Cumplido su año penitencial y de reflexión, Monseñor Tito, retoma su ministerio. Su alma está en paz. Luego de dos años en la Arquidiócesis de Buenos Aires es designado al frente del Obispado de San Nicolás de los Arroyos, del cual depende El Santuario Basílica de Nuestra Señora del Rosario de San Nicolás. Lo cual indica que su tarea en los años venideros sería de gran intensidad y entrega física.
¡Gracias a Dios!
La afluencia de peregrinos convocados por la Virgen aumenta año tras año, lo cual obliga a no descuidar la terminación del templo que nació humildemente en la ribera del Paraná como pequeña capilla al lado de un campito y llegará a ser una magnífica Basílica a la cual acuden cientos de miles de fieles de la Argentina y países vecinos. Volverá luego a la Arquidiócesis… y el tiempo, inmutable, se sucede.
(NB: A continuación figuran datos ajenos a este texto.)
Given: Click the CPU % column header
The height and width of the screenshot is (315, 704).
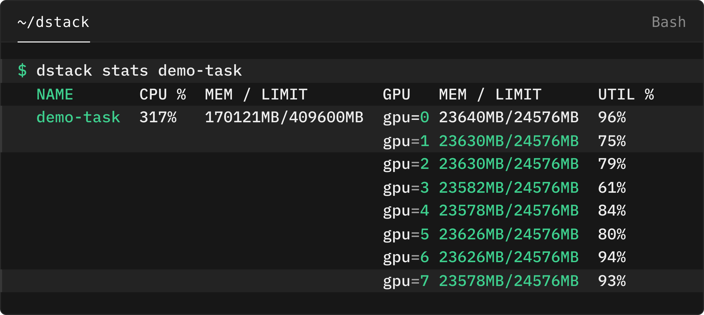Looking at the screenshot, I should coord(163,95).
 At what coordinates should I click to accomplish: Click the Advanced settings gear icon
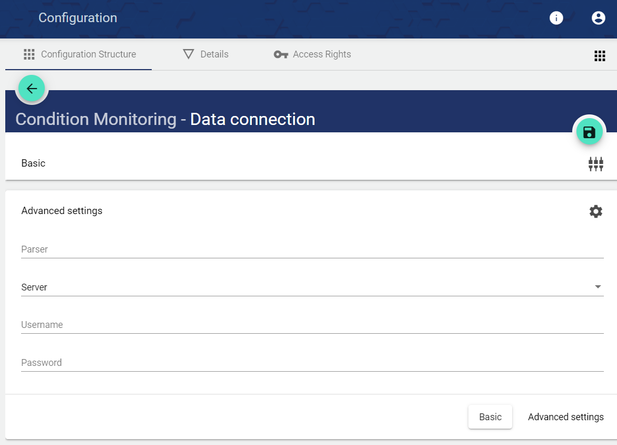pyautogui.click(x=595, y=211)

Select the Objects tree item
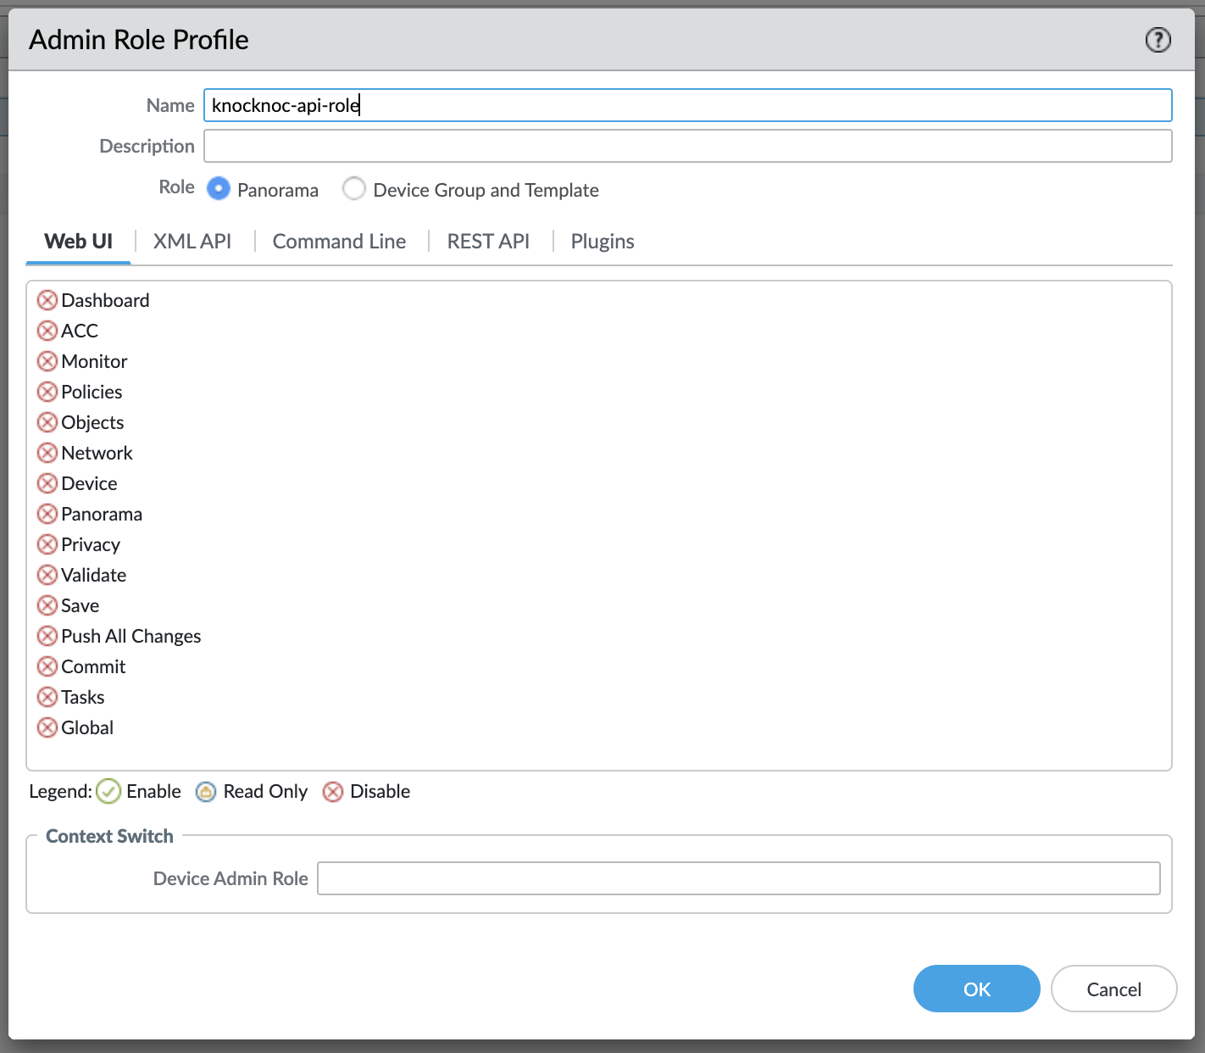[x=92, y=422]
Ya cumplí los setenta y cinco y he pedido mi retiro de la actividad pastoral. Quiero terminar mi peregrinaje en un antiguo monasterio de Córdoba; marcho en paz con mi alma y con mi fe. No tengo remordimientos, convencido de que he dado lo mejor de mí mismo como pastor y hombre de fe…
El yuyo del jardín de mi alma, esa mala voz interior, se ha mantenido en latencia. Inaudible por años. En otros muy clara. Esta noche es particularmente insistente… Mañana, Dany cumpliría treinta y cinco años.